O controle sobre a Câmara fez de seu presidente um aliado incontornável de qualquer governo. E isso tem um preço. Na quarta 25, por exemplo, Lula nomeou Carlos Antônio Vieira Fernandes, indicado por Lira, para presidir a Caixa. O alagoano já havia emplacado aliados nos ministérios do Turismo (Celso Sabino) e do Esporte (André Fufuca). Tanto poder às vezes incomoda. Lira protagonizou embates com o presidente do Senado, Rodrigo Pacheco, sobre a tramitação de medidas provisórias, PEC da Anistia e minirreforma eleitoral. Em agosto, o ministro Fernando Haddad (Fazenda) disse que a Câmara “está com poder muito grande e não pode usar esse poder para humilhar o Senado e o Executivo” — depois, precisou ligar para Lira e se explicar.

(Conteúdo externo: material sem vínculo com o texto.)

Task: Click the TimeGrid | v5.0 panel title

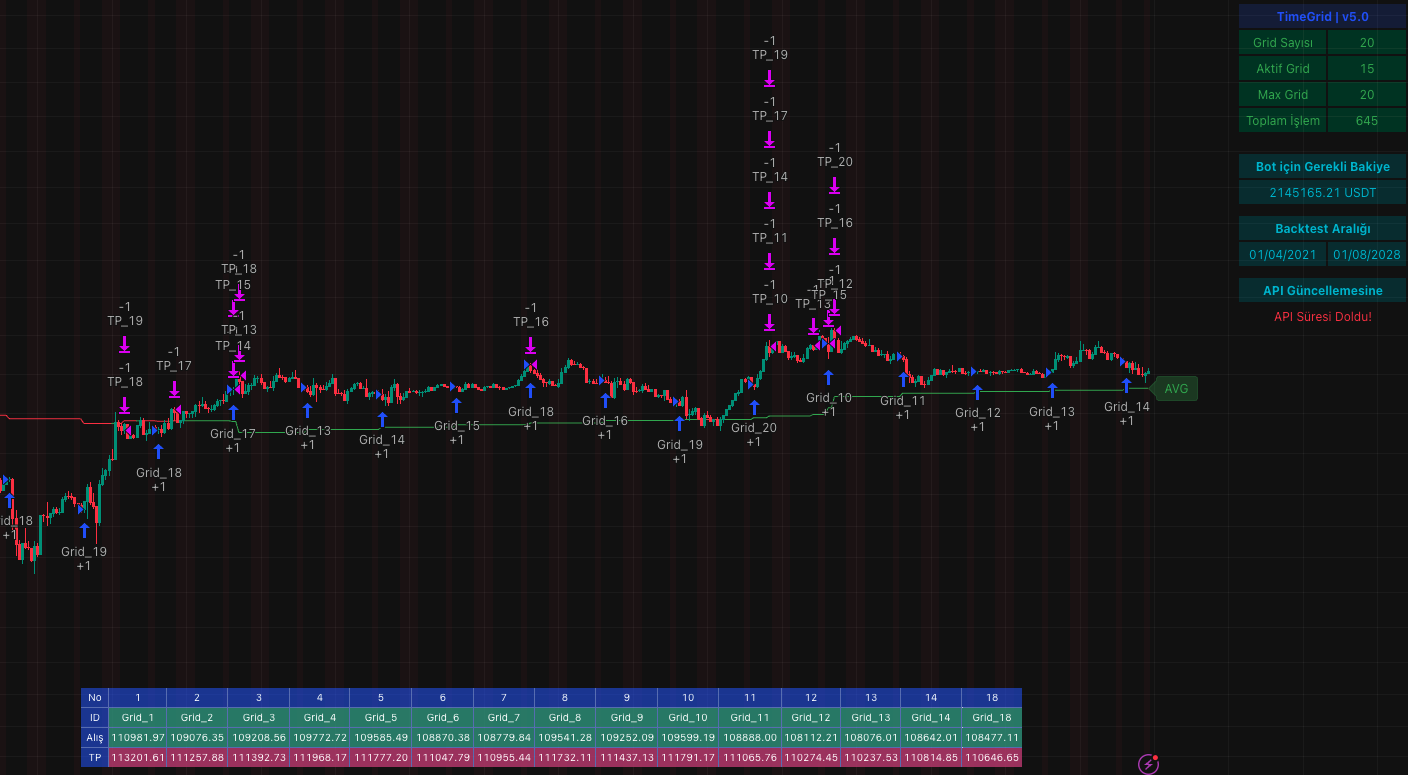Action: click(x=1322, y=17)
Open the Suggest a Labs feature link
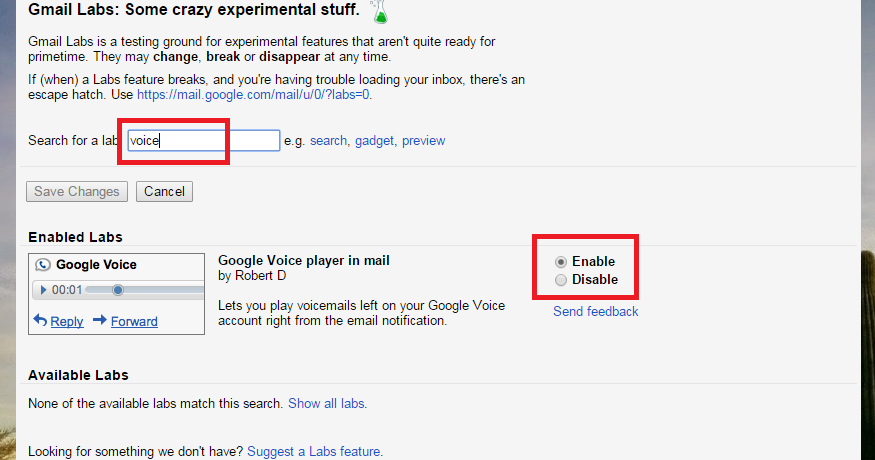 pyautogui.click(x=314, y=451)
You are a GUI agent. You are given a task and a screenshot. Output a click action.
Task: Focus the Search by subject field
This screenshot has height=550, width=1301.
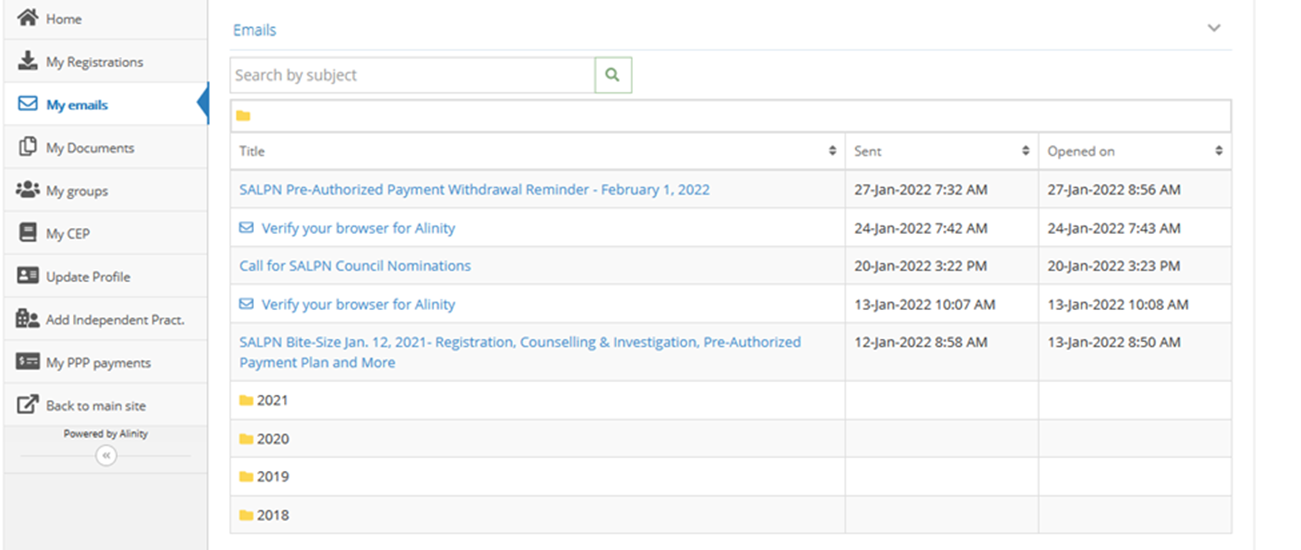pos(413,75)
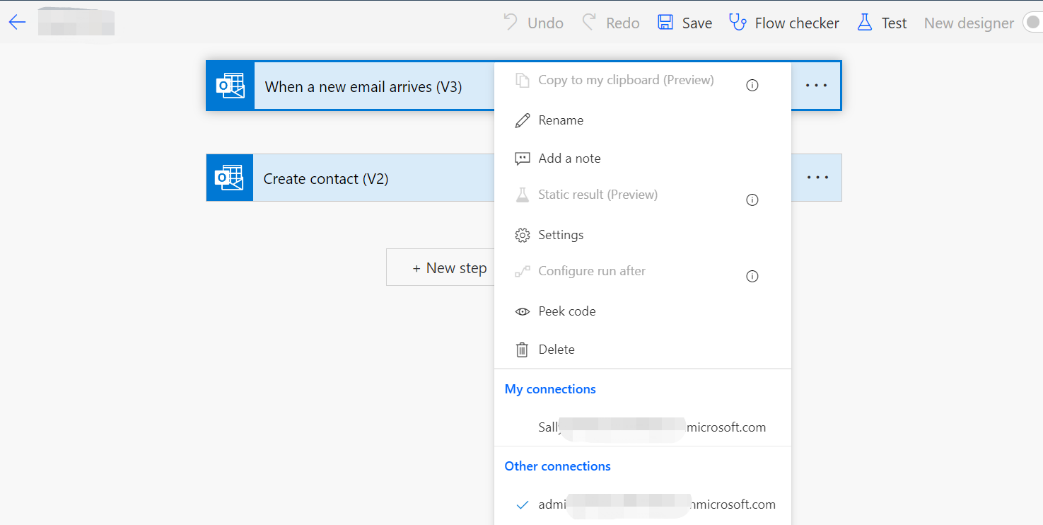Click Outlook icon on Create contact card

pyautogui.click(x=230, y=178)
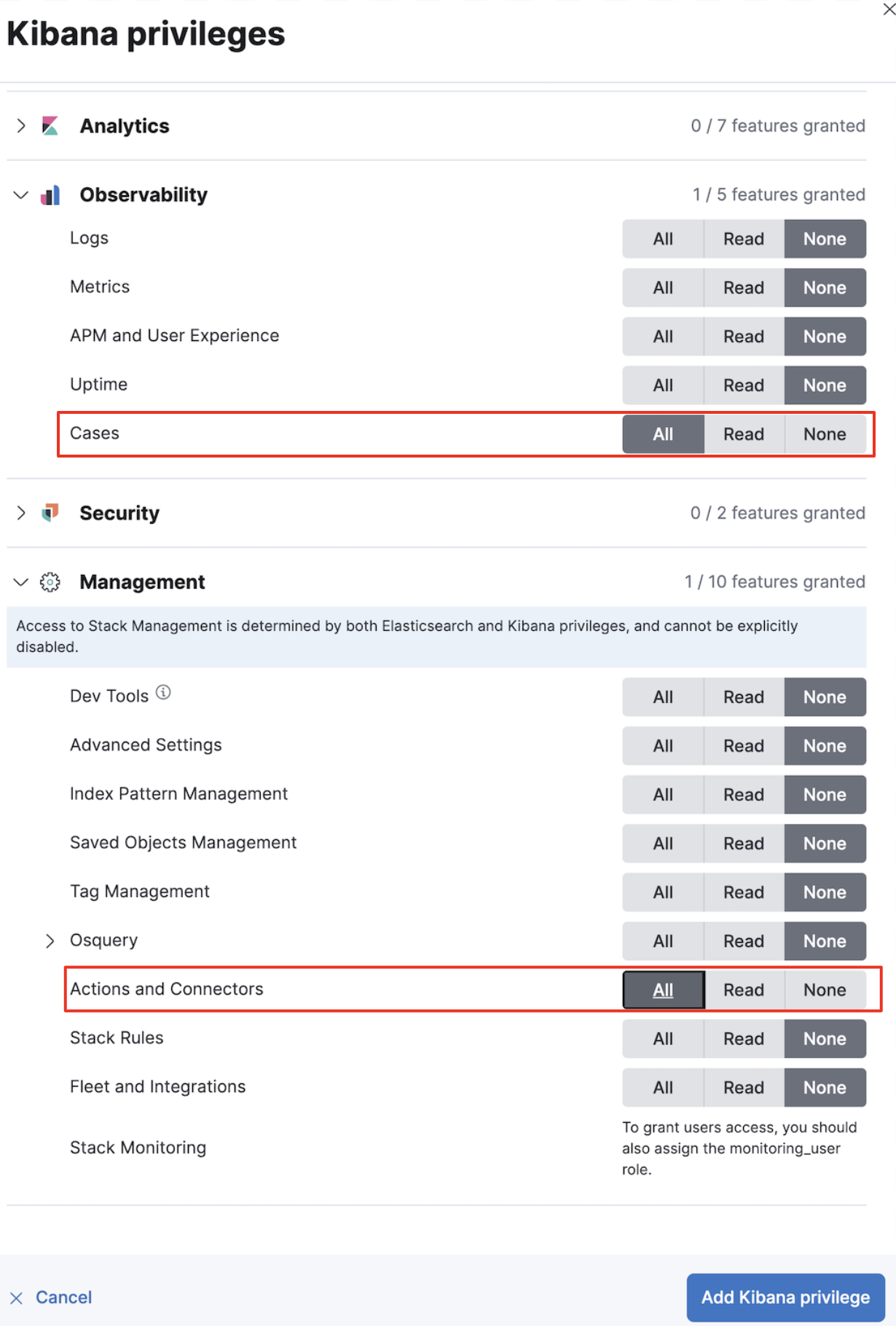
Task: Set Metrics privilege to Read
Action: point(743,288)
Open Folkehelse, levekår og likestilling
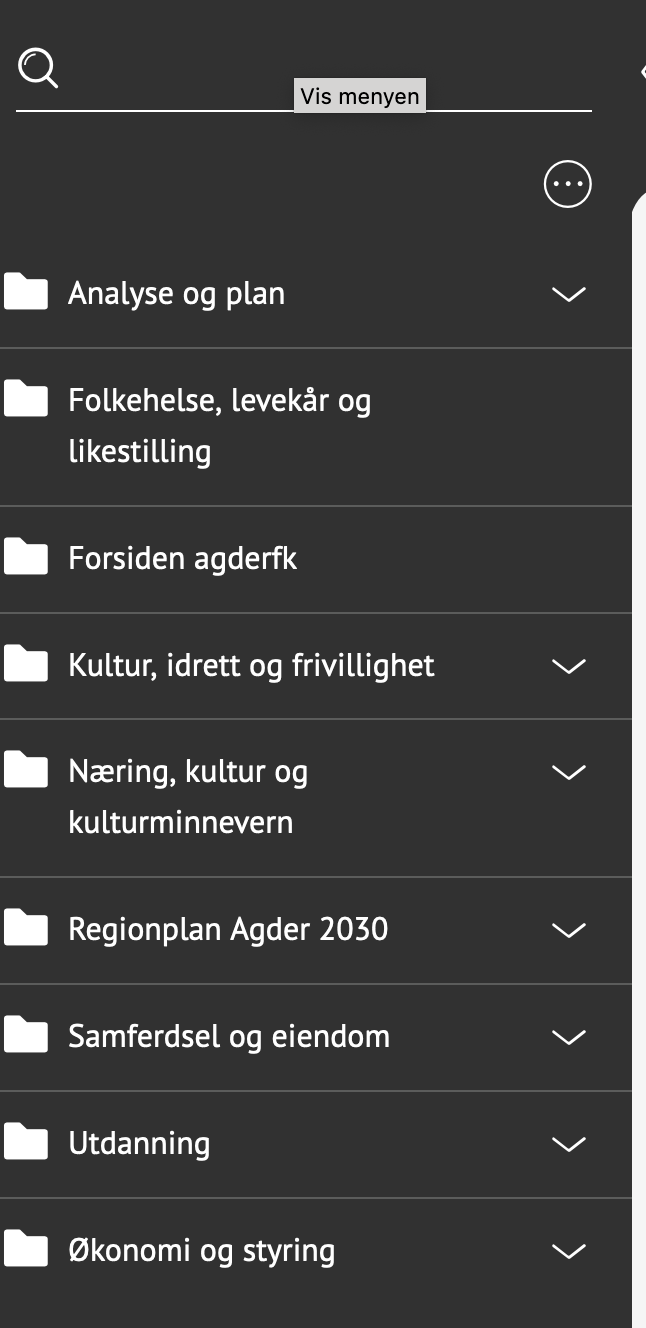This screenshot has width=646, height=1328. 219,424
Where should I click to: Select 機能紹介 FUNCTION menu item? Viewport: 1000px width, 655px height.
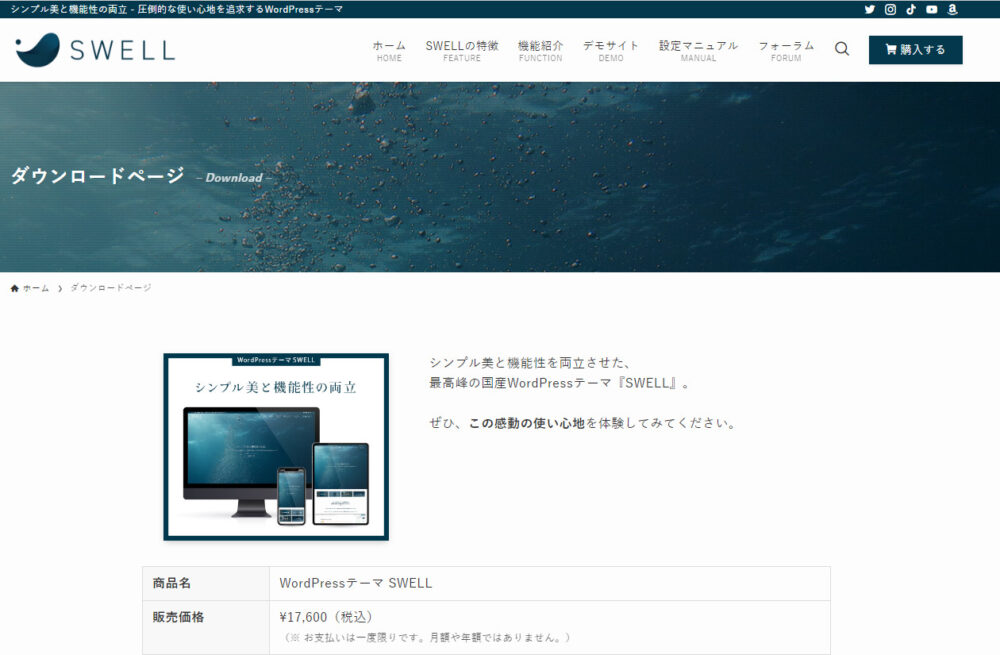click(540, 50)
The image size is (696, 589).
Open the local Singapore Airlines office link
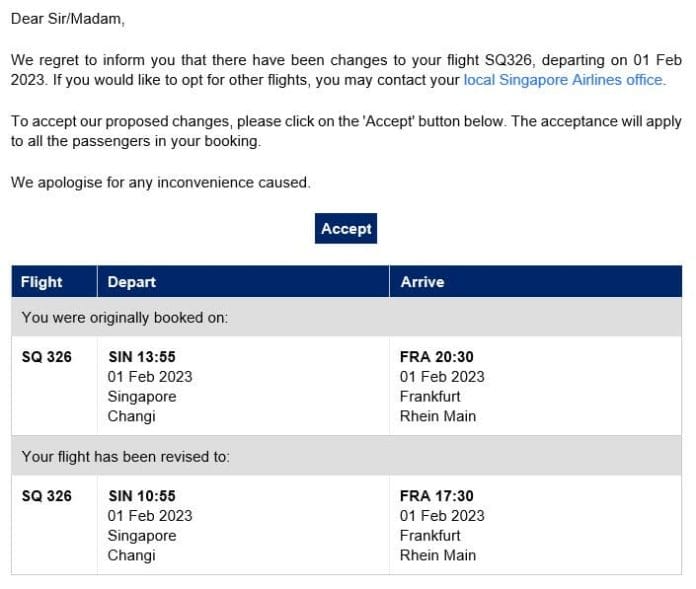click(563, 80)
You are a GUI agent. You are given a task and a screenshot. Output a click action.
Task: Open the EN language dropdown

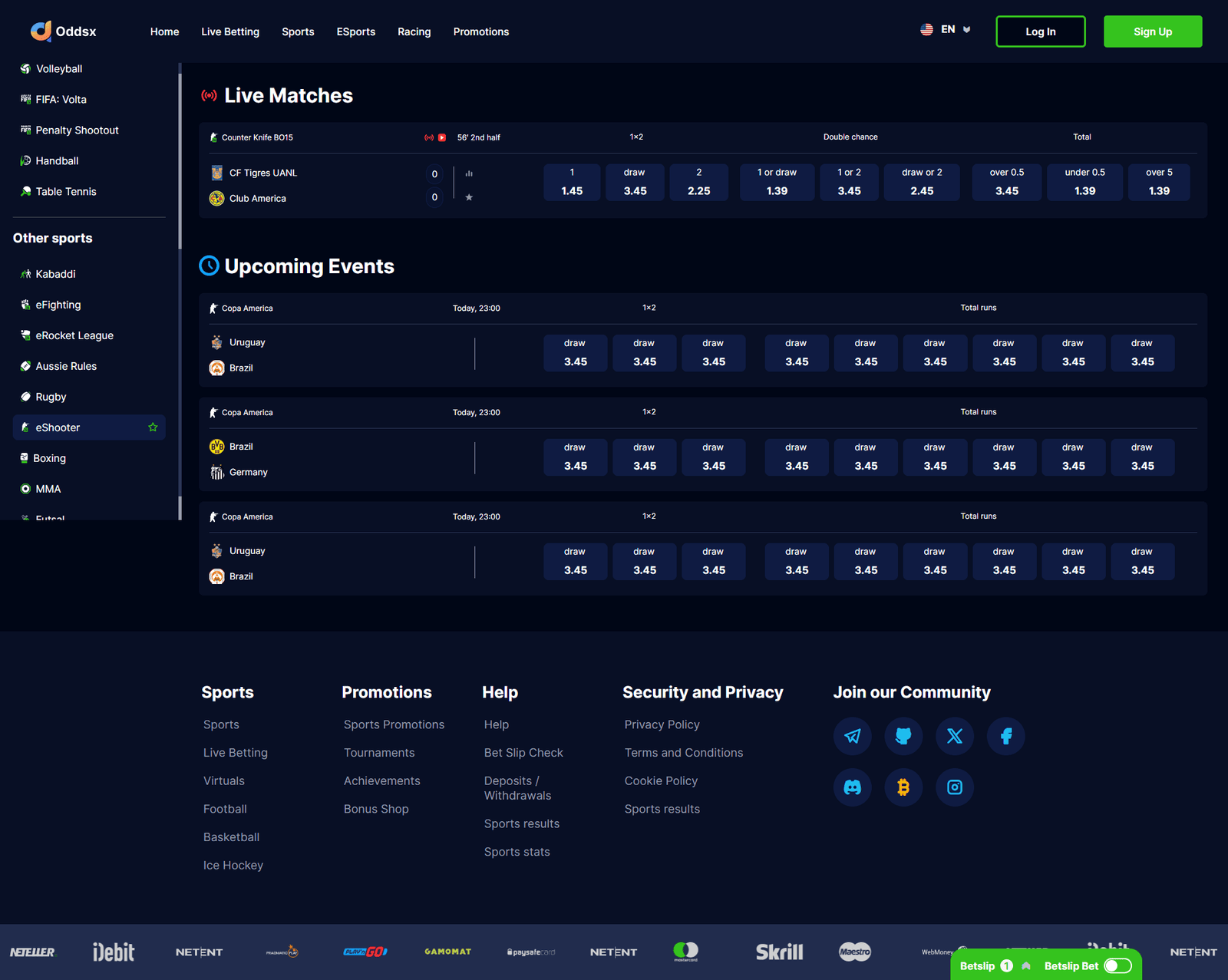pyautogui.click(x=946, y=30)
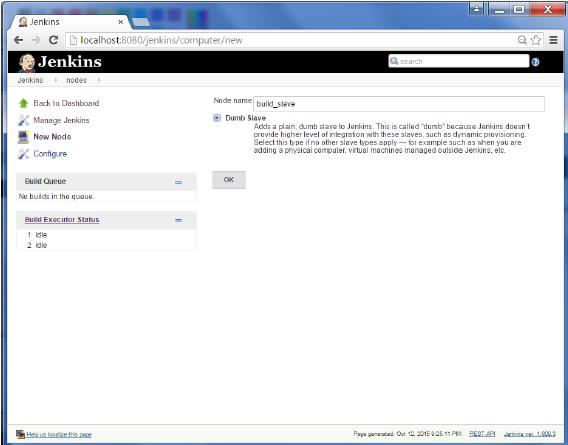This screenshot has width=568, height=445.
Task: Open search help question mark icon
Action: pos(535,62)
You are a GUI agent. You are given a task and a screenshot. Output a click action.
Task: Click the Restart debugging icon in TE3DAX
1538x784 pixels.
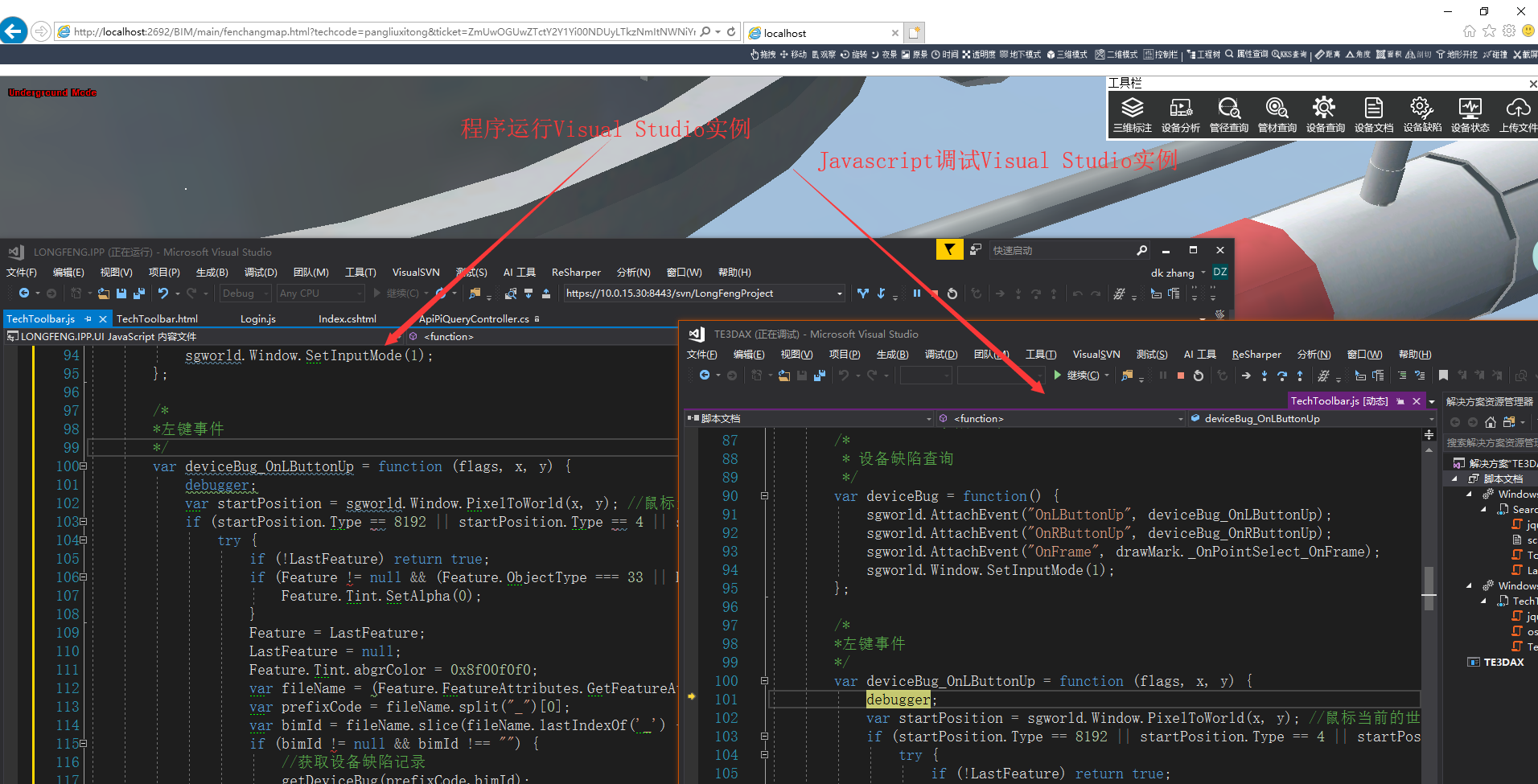click(1199, 376)
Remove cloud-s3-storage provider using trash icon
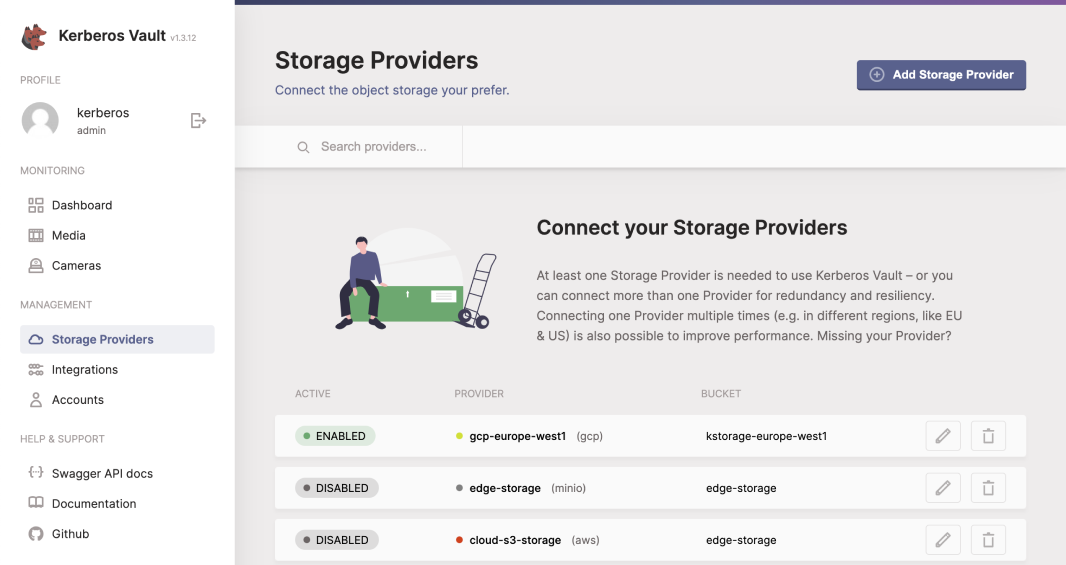This screenshot has height=565, width=1066. [988, 540]
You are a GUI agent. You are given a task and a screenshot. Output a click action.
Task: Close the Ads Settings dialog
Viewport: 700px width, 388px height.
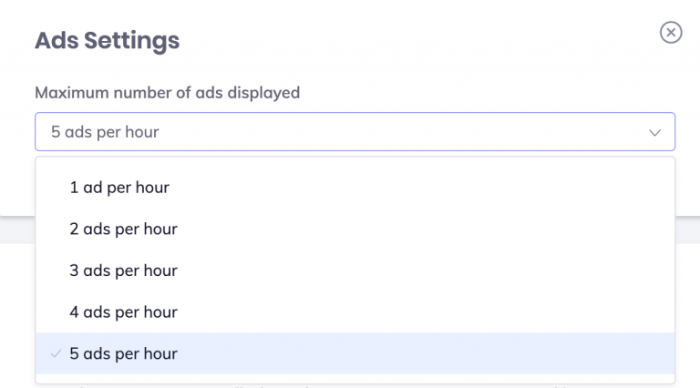coord(671,32)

O protagonismo também deu mais peso institucional à Câmara e, diga-se de passagem, seu presidente tem sido extremamente responsável na execução do seu papel. Apoiador de Bolsonaro, Lira foi o primeiro a ligar e parabenizar Lula pela vitória. Ele fez andar pautas como a PEC da Transição, o arcabouço fiscal e a reforma tributária, que ajudaram o governo a dar os seus primeiros passos. Lula, a propósito, terá de conviver com o sucessor por dois anos de mandato. A movimentação de candidatos parece ter começado muito cedo, mas os políticos que cobiçam o cargo sabem que a recompensa para quem vencer a maratona de articulações até 2025 terá como prêmio ocupar uma cadeira que hoje vale ouro.